* BEGIN Given passage *
- Born: Ryan Vernon Doucette 23 July 1983 (age 42) Nova Scotia, Canada
- Occupations: Actor; comedian; writer; director;
- Years active: 2008–present

= Ryan Doucette =

Canadian actor and comedian

Ryan Doucette (born Ryan Vernon Doucette; 23 July 1983) is a Canadian actor, comedian, scriptwriter and director of Acadian descent. He is best known for his roles in the films Cloudburst and The Disappeared, and the television series Forgive Me.

His work in theatre includes Cloudburst for which he was nominated for a Robert Merritt Award, Whale Riding Weather for which he was nominated for a second Robert Merritt Award, and his one-man show Pourquois pas?. He won the Merritt Award for his performance in His Greatness.

In 2019, he created and starred in the reality television series Le sens du punch on Unis TV and subsequently toured his comedy show Punch moi. He then went on to write and direct the second and third season of this television series.

==Biography==
===Early life===
He was raised in Clare, Nova Scotia, Canada. He obtained a B.A. in theatre at Université Sainte-Anne in Church Point, Nova Scotia.

===Career===
Doucette began his career with the theatre troupe "Les Araignées du Boui-Boui" and by presenting mime sketches at the Café Bric-à-Brac at Université Sainte-Anne. These sketches formed the foundation for his first solo mime show Ryan Doucette: Première ronde (First Round) touring Canada, the United States and France.
* END Given passage *
* BEGIN Data excerpts *
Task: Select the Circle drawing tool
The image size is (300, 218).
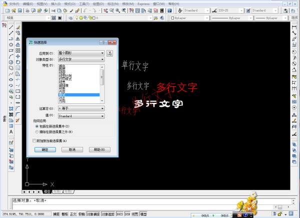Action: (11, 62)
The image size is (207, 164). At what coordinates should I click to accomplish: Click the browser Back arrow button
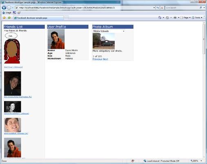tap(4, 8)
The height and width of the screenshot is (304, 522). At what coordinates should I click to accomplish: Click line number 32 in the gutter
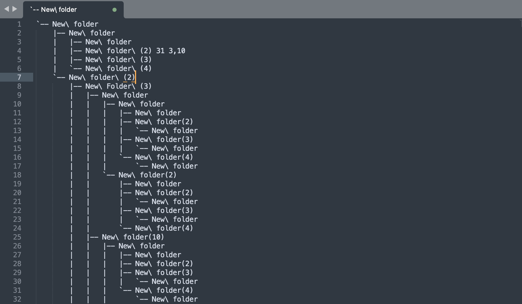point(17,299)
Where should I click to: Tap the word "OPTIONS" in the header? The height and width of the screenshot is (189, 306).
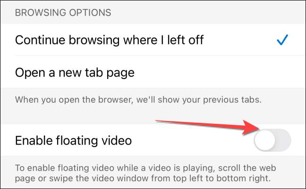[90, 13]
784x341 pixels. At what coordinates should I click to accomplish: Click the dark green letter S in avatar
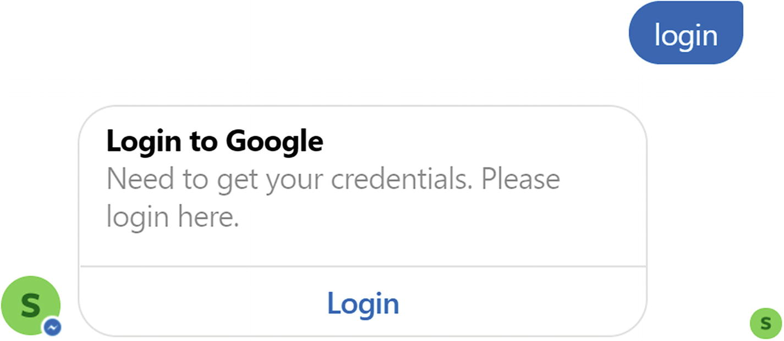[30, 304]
* END Data excerpts *
* BEGIN Data excerpts *
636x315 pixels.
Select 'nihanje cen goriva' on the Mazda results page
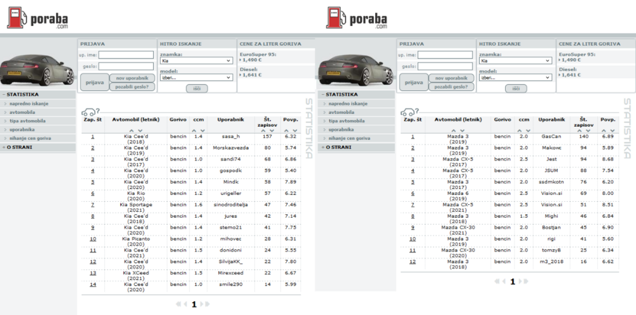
* END Data excerpts *
* BEGIN Data excerpts *
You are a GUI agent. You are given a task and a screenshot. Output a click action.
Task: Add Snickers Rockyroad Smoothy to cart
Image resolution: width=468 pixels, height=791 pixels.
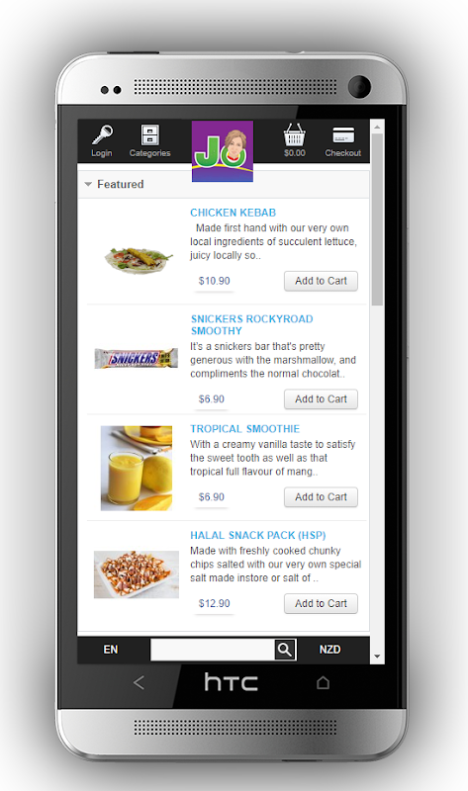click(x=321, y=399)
* END Data excerpts *
## Goal 1
In the Ryan Doucette biography, where did he earn his B.A. in theatre?
## Goal 2
Please quote the Ryan Doucette biography, beginning at the words that have "His work in" and stopping after "in His Greatness.".
## Goal 3
Rewrite the paragraph of the Ryan Doucette biography that begins "His work in theatre includes" as a short list, keeping its main facts.

## Task response 1
Université Sainte-Anne in Church Point, Nova Scotia.

## Task response 2
His work in theatre includes Cloudburst for which he was nominated for a Robert Merritt Award, Whale Riding Weather for which he was nominated for a second Robert Merritt Award, and his one-man show Pourquois pas?. He won the Merritt Award for his performance in His Greatness.

## Task response 3
- Cloudburst: nominated for a Robert Merritt Award
- Whale Riding Weather: nominated for a second Robert Merritt Award
- Pourquois pas?: his one-man show
- His Greatness: won the Merritt Award for his performance